# [WORK INSTRUCTION]
Please output every one of the items below word for word, leaving out the pictures.

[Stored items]
____

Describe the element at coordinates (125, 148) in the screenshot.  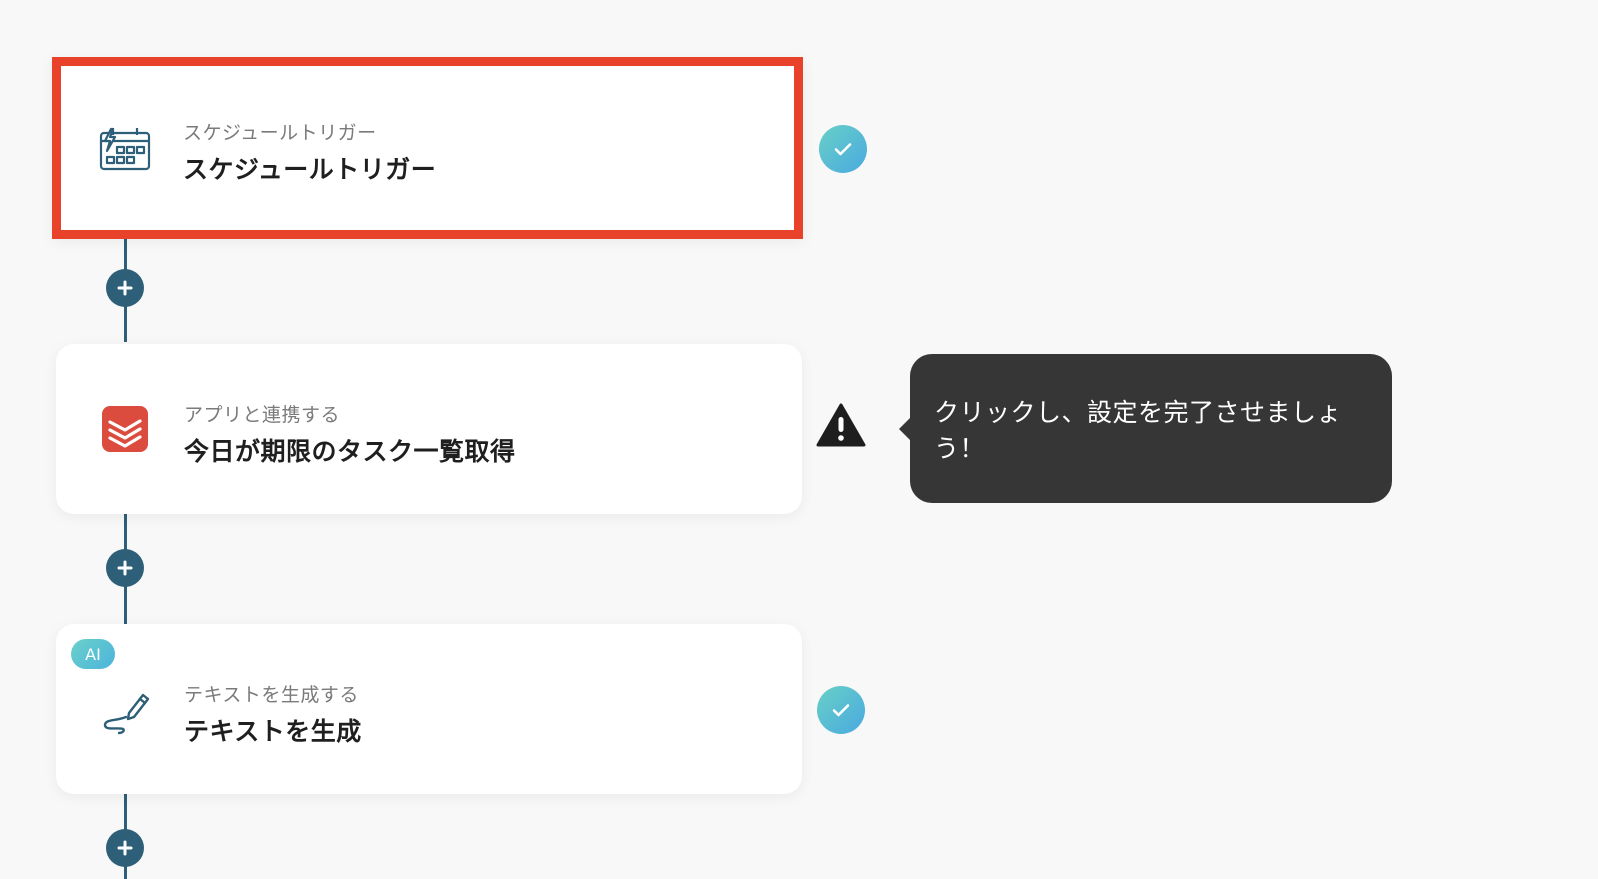
I see `calendar-trigger-icon` at that location.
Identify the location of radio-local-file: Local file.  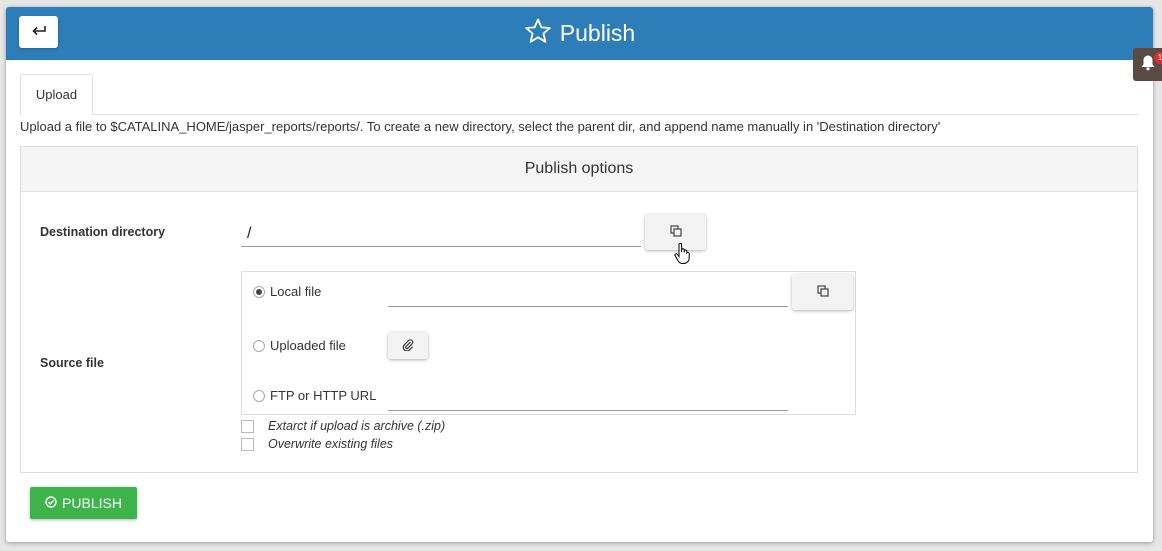
(287, 292).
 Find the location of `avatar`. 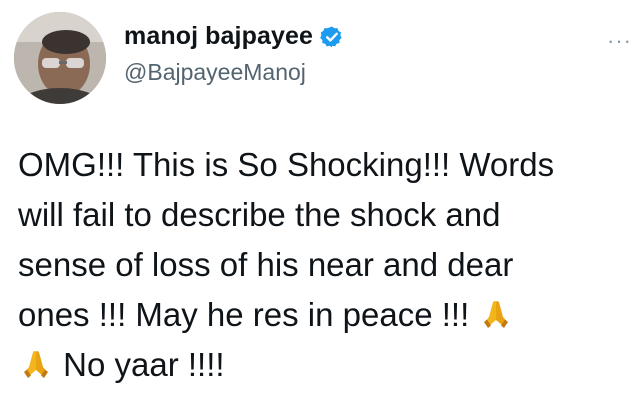

avatar is located at coordinates (60, 58).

____

# [COMPLETED EXERCISE]
Describe the element at coordinates (125, 148) in the screenshot.  
I see `calendar-trigger-icon` at that location.
Identify the location of radio-local-file: Local file.  
(287, 292).
 Find the location of `avatar`. 

avatar is located at coordinates (60, 58).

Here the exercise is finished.